Search code examples
mysqlmariadbmysql-connector-python

Can't use parameters in subquery when selecting from view


System: MariaDB 10.3.15, python 3.7.2, mysql.connector python package

I'm having trouble to determine to the exact cause of a problem, possibly a bug in MariaDB/mySQL, when executing the query with the table structure as described below. The confusing part is the error message

1356 (HY000): View 'test_project.denormalized' references invalid table(s) or column(s) or function(s) or definer/invoker of view lack rights to use them

which seems to relate to the problem at first, but the further I dig into why this is happening, the more I get the feeling this error message is a red herring.

Steps to reproduce:

CREATE DATABASE `test_project`;

USE `test_project`;

CREATE TABLE `normalized` (
  `id` INT NOT NULL AUTO_INCREMENT,
  `foreign_key` INT NOT NULL,
  `name` VARCHAR(45) NOT NULL,
  `value` VARCHAR(45) NULL,
  PRIMARY KEY (`id`));

INSERT INTO `normalized` (`foreign_key`, `name`, `value`) VALUES
(1, 'attr_1', '1'),
(1, 'attr_2', '2'),
(2, 'attr_1', '3'),
(2, 'attr_2', '4');

CREATE OR REPLACE ALGORITHM=UNDEFINED DEFINER=`root`@`localhost` SQL SECURITY DEFINER VIEW `denormalized` AS 
select
    max(`iq`.`foreign_key`) AS `foreign_key`,
    max(`iq`.`attr_1`) AS `attribute_1`,
    max(`iq`.`attr_2`) AS `attribute_2`
from (
    select
        `foreign_key` AS `foreign_key`,
        if(`name` = 'attr_1',`value`,NULL) AS `attr_1`,
        if(`name` = 'attr_2',`value`,NULL) AS `attr_2`
    from `normalized`
) as `iq`
group by `iq`.`foreign_key`;

Using python connect to the database and execute the following query:

conn = mysql.connector.connect(host="somehost", user="someuser", password="somepassword")
cursor = conn.cursor()
query = """select * from denormalized as d
where d.`foreign_key` in
(
    SELECT distinct(foreign_key)
    FROM normalized
    where value = %s
);"""
cursor.execute(query, ["2"])
results = cursors.fetchall()

Further information: At first I thought that obviously it's a privilege issue, but even using root for everything and double checking hosts and specific privileges didn't change anything.

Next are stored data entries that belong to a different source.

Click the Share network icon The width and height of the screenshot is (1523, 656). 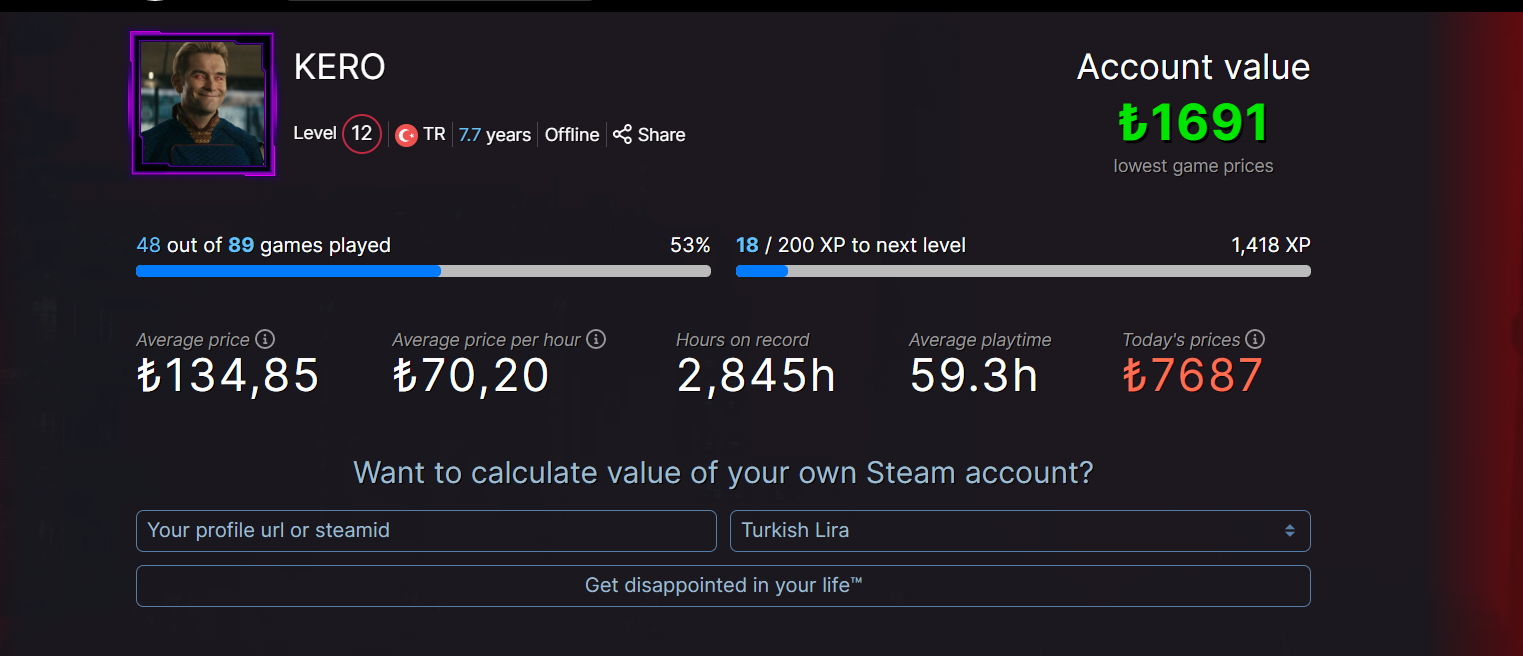[x=622, y=134]
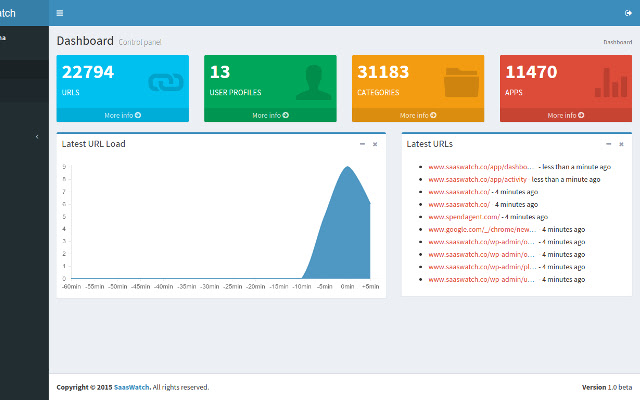Open the spendagent.com link in Latest URLs
Image resolution: width=640 pixels, height=400 pixels.
click(464, 216)
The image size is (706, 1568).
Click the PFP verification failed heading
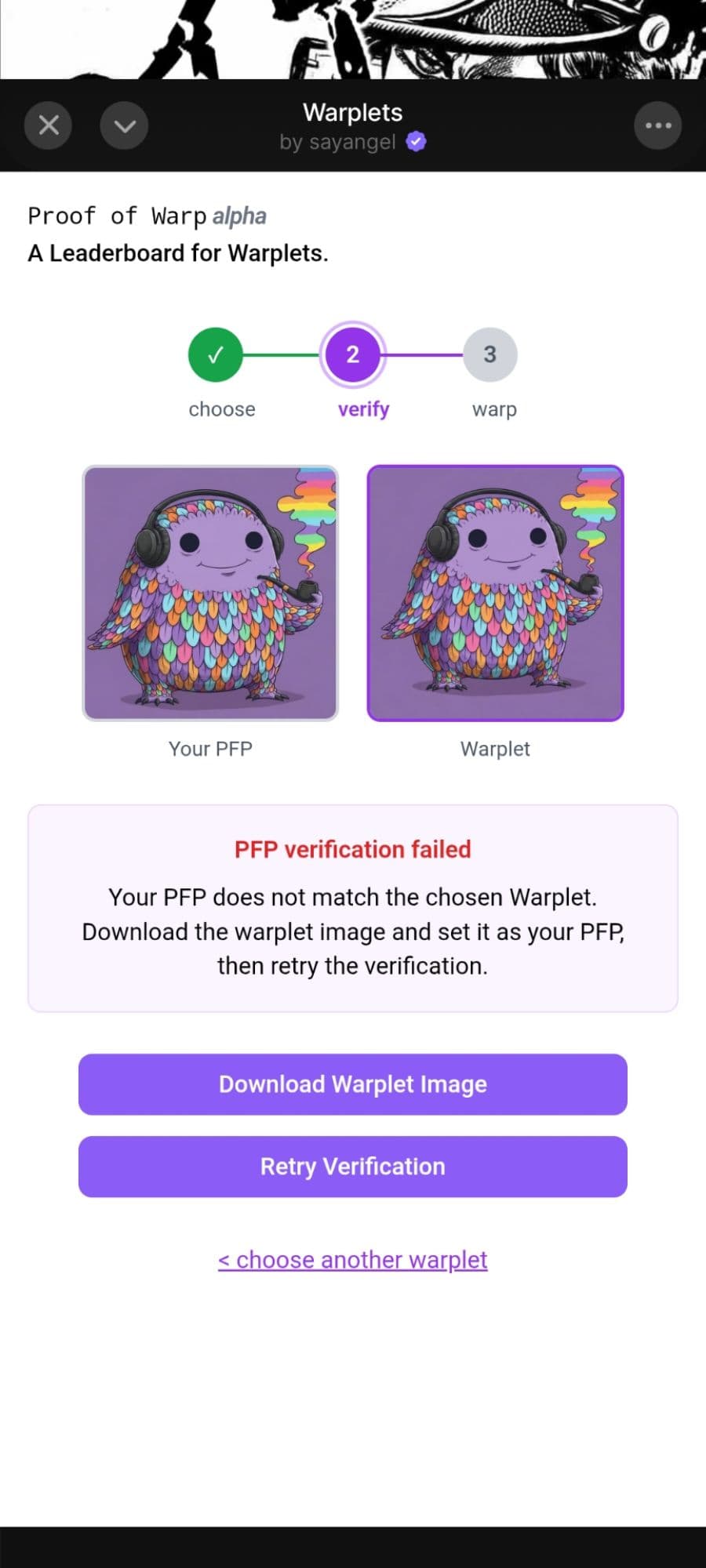pyautogui.click(x=353, y=849)
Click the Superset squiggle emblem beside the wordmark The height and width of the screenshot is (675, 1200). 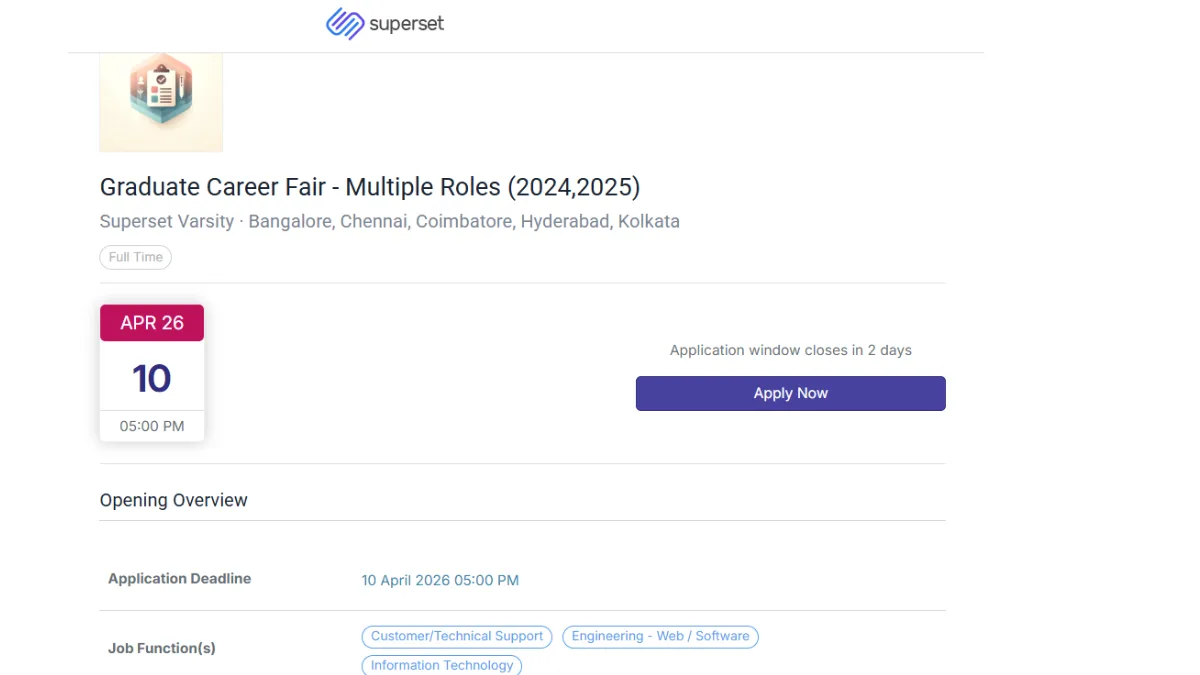343,21
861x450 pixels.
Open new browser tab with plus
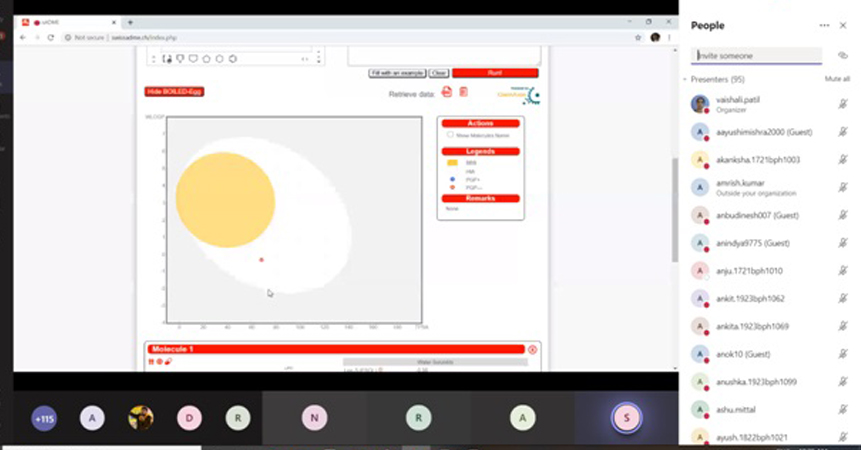[130, 22]
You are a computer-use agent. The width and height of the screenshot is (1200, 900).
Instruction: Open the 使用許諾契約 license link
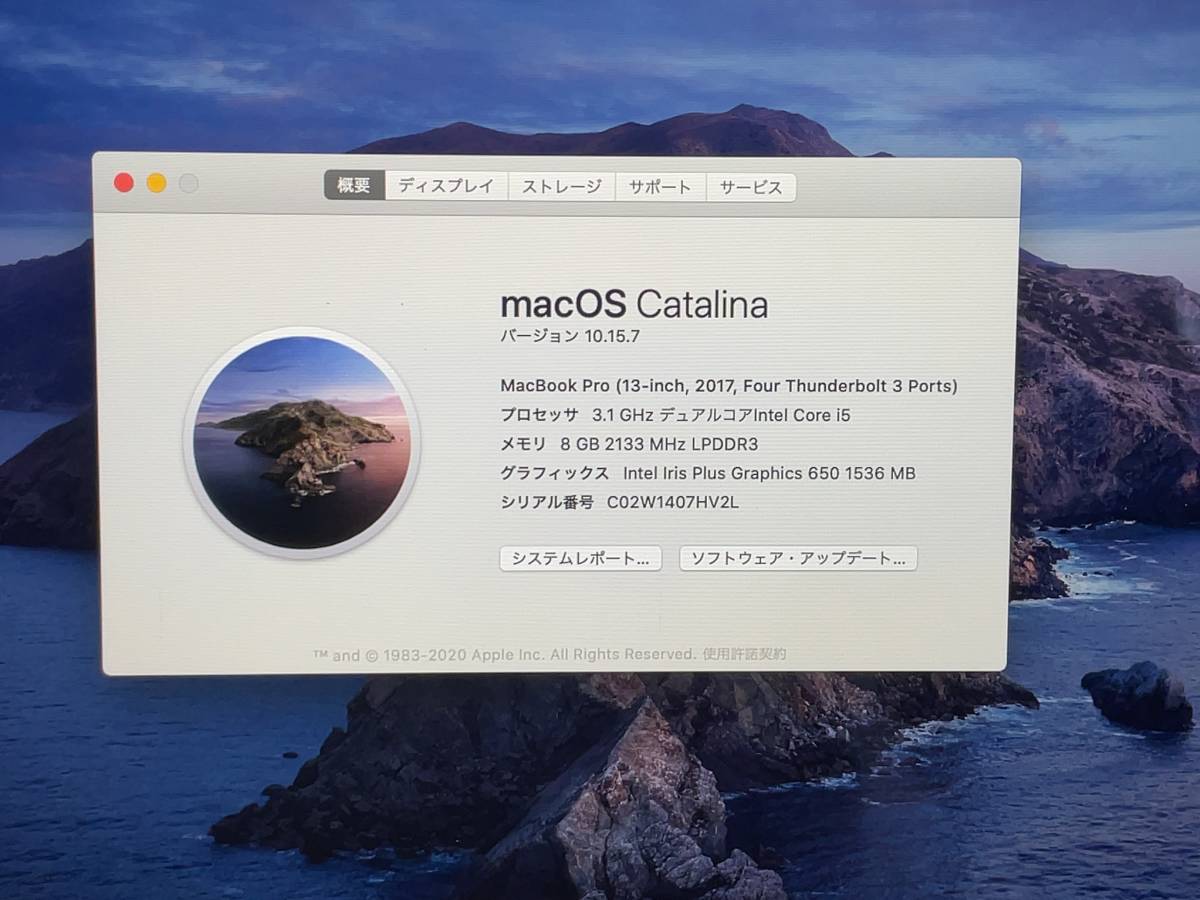click(744, 654)
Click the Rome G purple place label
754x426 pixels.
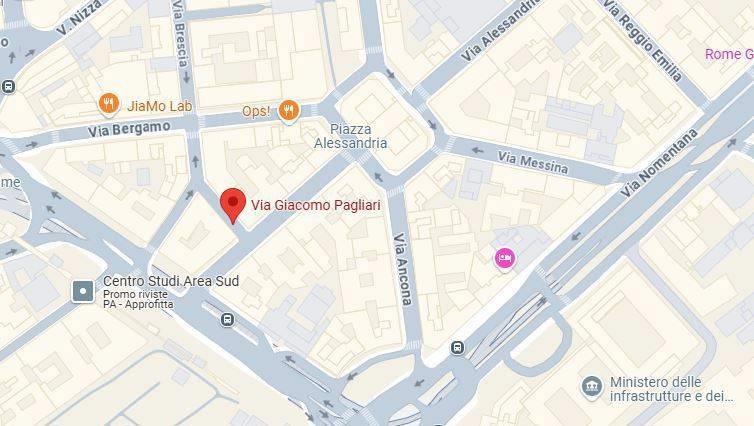click(x=729, y=54)
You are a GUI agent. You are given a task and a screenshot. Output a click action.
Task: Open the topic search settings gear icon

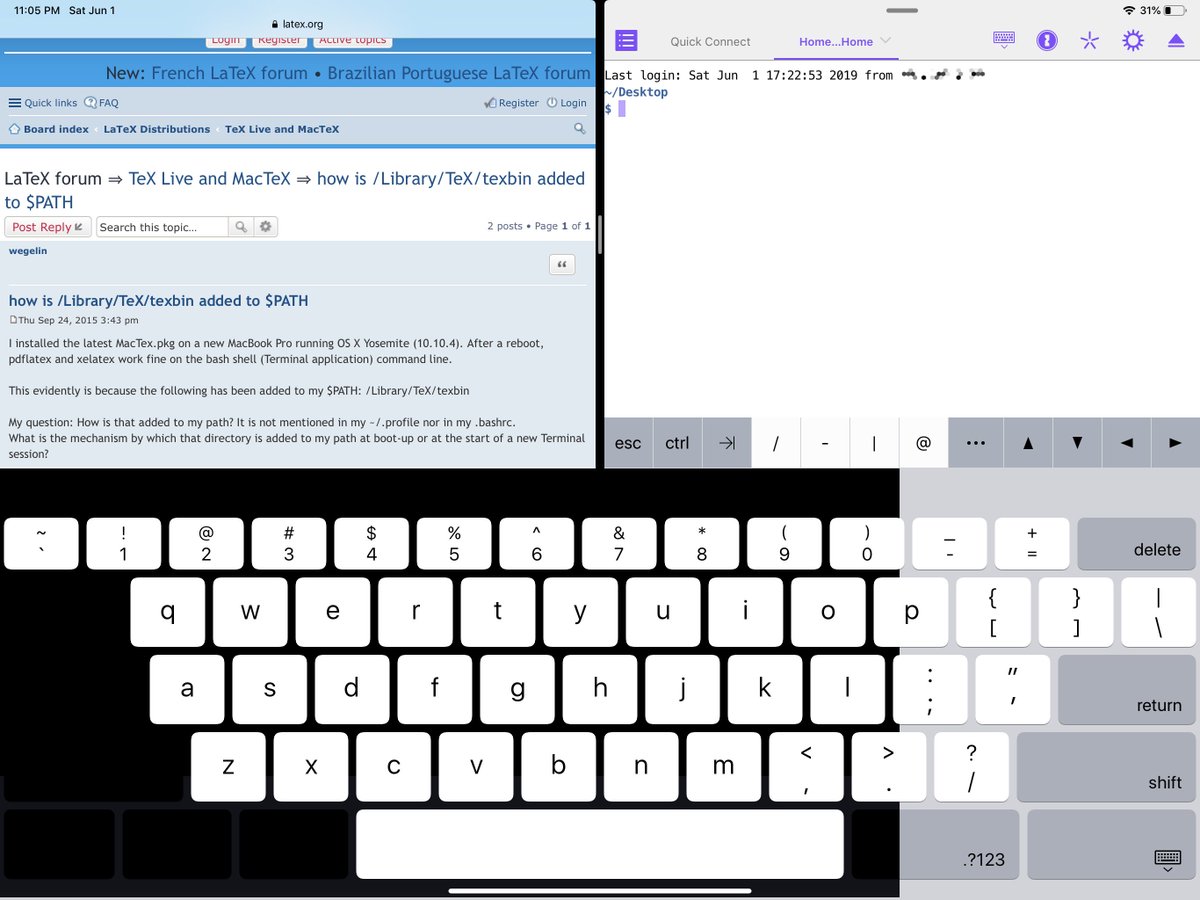click(x=264, y=227)
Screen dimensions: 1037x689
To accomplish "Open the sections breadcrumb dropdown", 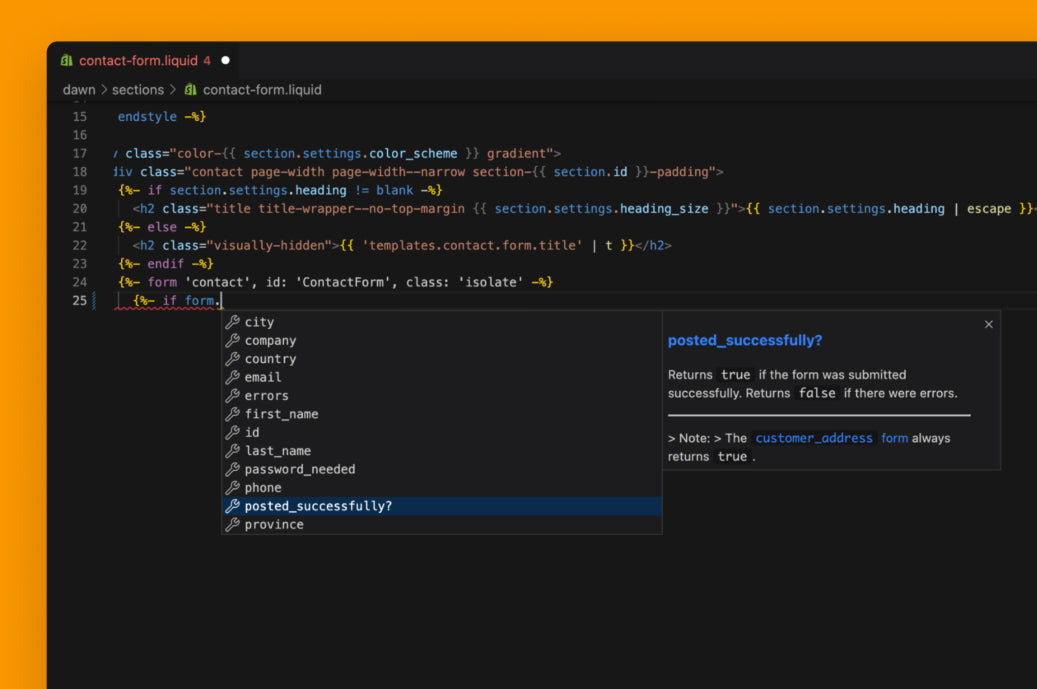I will coord(137,90).
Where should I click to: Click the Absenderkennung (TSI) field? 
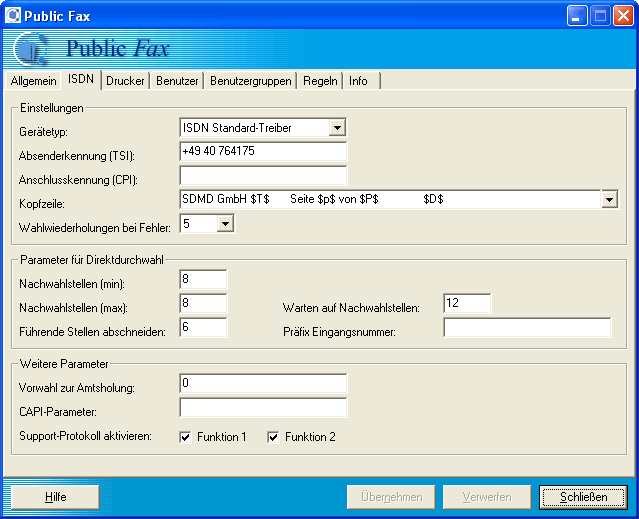(263, 152)
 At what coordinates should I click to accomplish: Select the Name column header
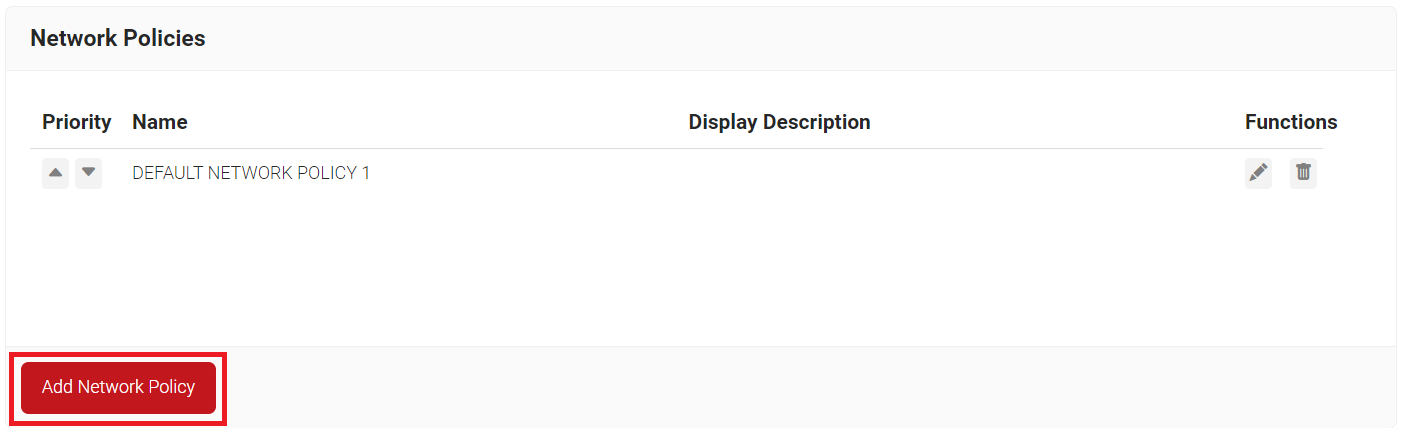(x=160, y=122)
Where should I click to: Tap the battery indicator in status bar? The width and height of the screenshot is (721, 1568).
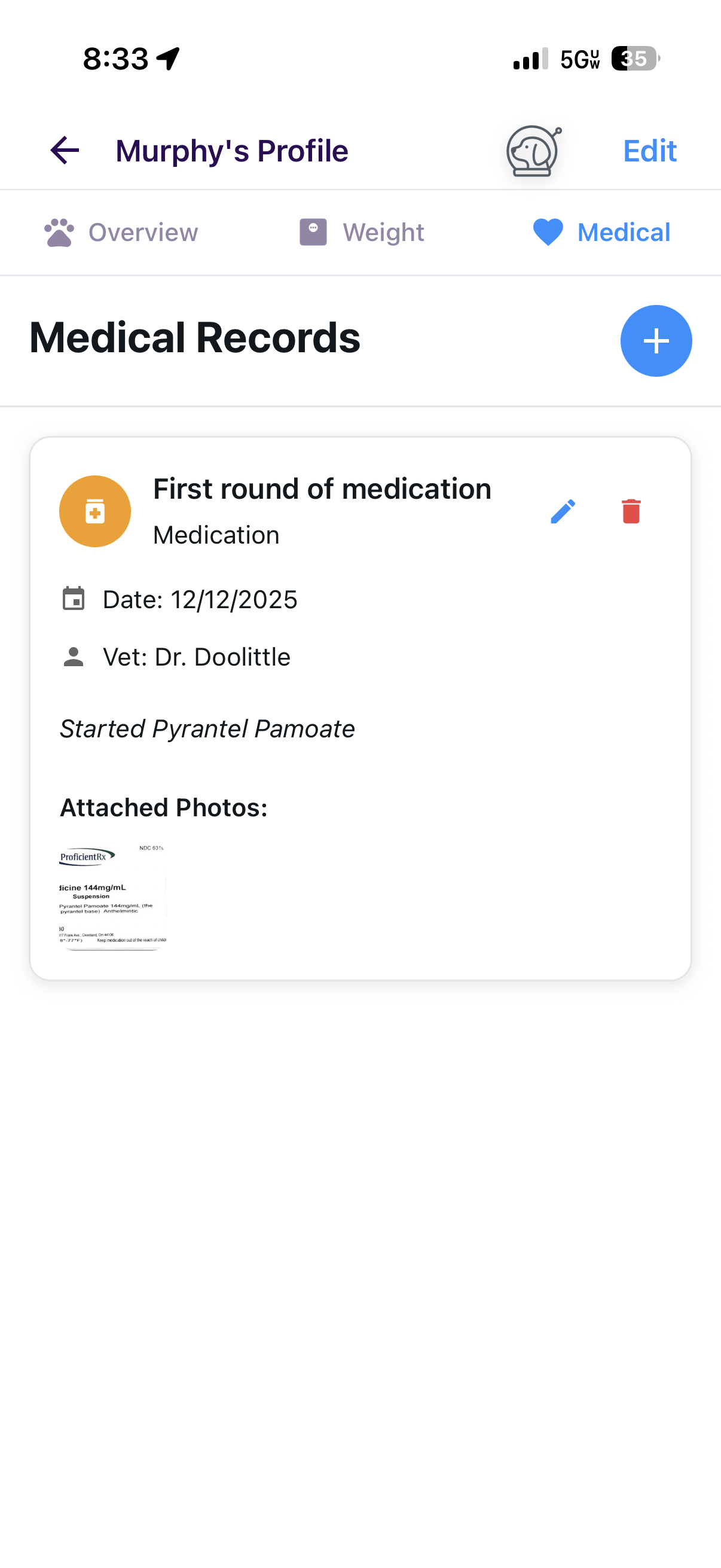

Then I dug deeper into what the queries and views involved do (the test case above is a reduced version of what's actually in our database) and tested each part. Selecting from the view works. Running the query of the view works. Selecting from the view with a static subquery works. In fact, replacing the view in the problematic query with it's definition works too.

I've boiled it down to selecting from the view using a subquery in the where clause using parameters in that subquery. This causes the error to appear. Using a static subquery or replacing the view with it's definition works just fine, it's only this specific circumstance where it fails.

And I have no idea why.


Solution

  • The group by does not make sense; did you really mean one of these?

    This returns one row:

    select  max(`foreign_key`) AS `foreign_key`,
            max(if(`name` = 'attr_1', `value`,NULL)) AS `attribute_1`,
            max(if(`name` = 'attr_2', `value`,NULL)) AS `attribute_2`
        from  `normalized`;
    

    This uses the GROUP BY and returns one row per foreign_key:

    select  `foreign_key`,
            max(if(`name` = 'attr_1', `value`,NULL)) AS `attribute_1`,
            max(if(`name` = 'attr_2', `value`,NULL)) AS `attribute_2`
        from  `normalized` 
        group by  `foreign_key`;
    

    Your python query is probably better in either of these formulations:

    select  d.*
        FROM ( SELECT  distinct(foreign_key)
                FROM  normalized
                where
                 value  = %s  )
        JOIN  denormalized as d;
    
    select  d.*
        FROM denormalized as d
        WHERE EXISTS ( SELECT 1
                FROM  normalized
                where foreign_key = d.foreign_key
                  AND value  = %s  )
    

    They would benefit from INDEX(value, foreign_key).